Se a palavra fenômeno remete você à algum jogador famoso está na hora de começar a rever seus conceitos, se há alguém que pode ser assim chamado este alguém é o escritor Machado de Assis.
De origem humilde, órfão, mulato, de saúde frágil, epiléptico, gago e autodidata tornou-se um dos grandes da literatura brasileira e mundial, uma biografia que é um verdadeiro exemplo de heroísmo, autosuperação e luta e que mais à frente trataremos em um post futuro.
Não é à toa que proliferam estudos internacionais sobre este ilustre brasileiro.

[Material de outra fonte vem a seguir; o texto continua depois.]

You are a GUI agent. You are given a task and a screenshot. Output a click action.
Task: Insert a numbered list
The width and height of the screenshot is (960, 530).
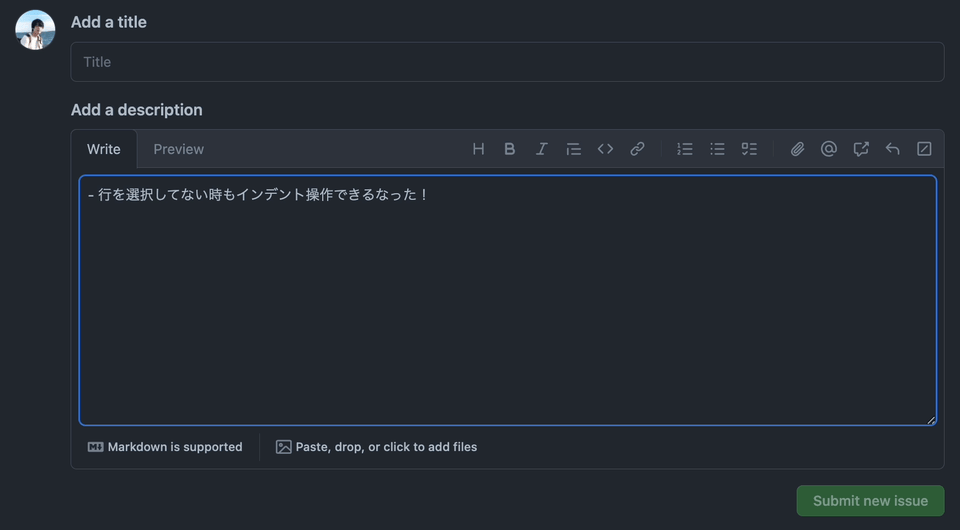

Foi mais do que romancista, cronista notável e homem do seu tempo, seu olhar arguto de psicólogo, ao radiografar a sociedade carioca novecentista, descobriu o homem universal. Ah, também foi poeta notável…
Uma Criatura
Sei de uma criatura antiga e formidável,
que a si mesma devora os membros e as entranhas,
com a sofreguidão da fome insaciável.
Habita juntamente os vales e as montanhas;
e no mar, que se rasga, à maneira de abismo,
espreguiça-se toda em convulsões estranhas.
Traz impresso na fronte o obscuro despotismo.

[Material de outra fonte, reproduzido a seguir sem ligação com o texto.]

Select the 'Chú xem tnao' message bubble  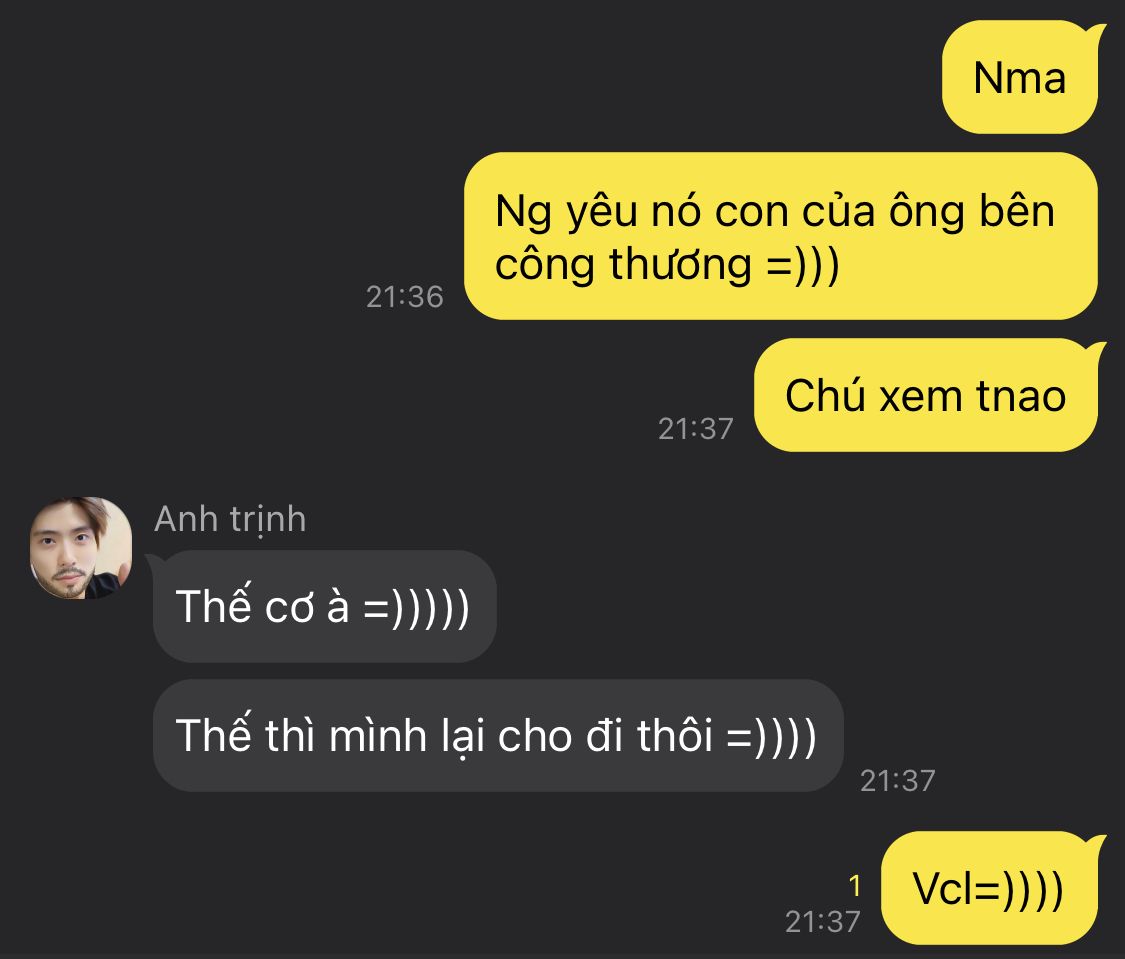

cada olhar que despede, acerbo e mavioso,
parece uma expansão de amor e de egoísmo.
Friamente contempla o desespero e o gozo,
gosta do colibri, como gosta do verme,
e cinge ao coração o belo e o monstruoso.
Para ela o chacal é, como a rola, inerme;
e caminha na terra imperturbável, como
pelo vasto areal um vasto paquiderme.
Na árvore que rebenta o seu primeiro gomo
vem a folha, que lento e lento se desdobra,
depois a flor, depois o suspirado pomo.
Pois esta criatura está em toda a obra;
cresta o seio da flor e corrompe-lhe o fruto;
e é nesse destruir que as forças dobra.
Ama de igual amor o poluto e o impoluto;
começa e recomeça uma perpétua lida,
e sorrindo obedece ao divino estatuto.
Tu dirás que é a Morte; eu direi que é a Vida.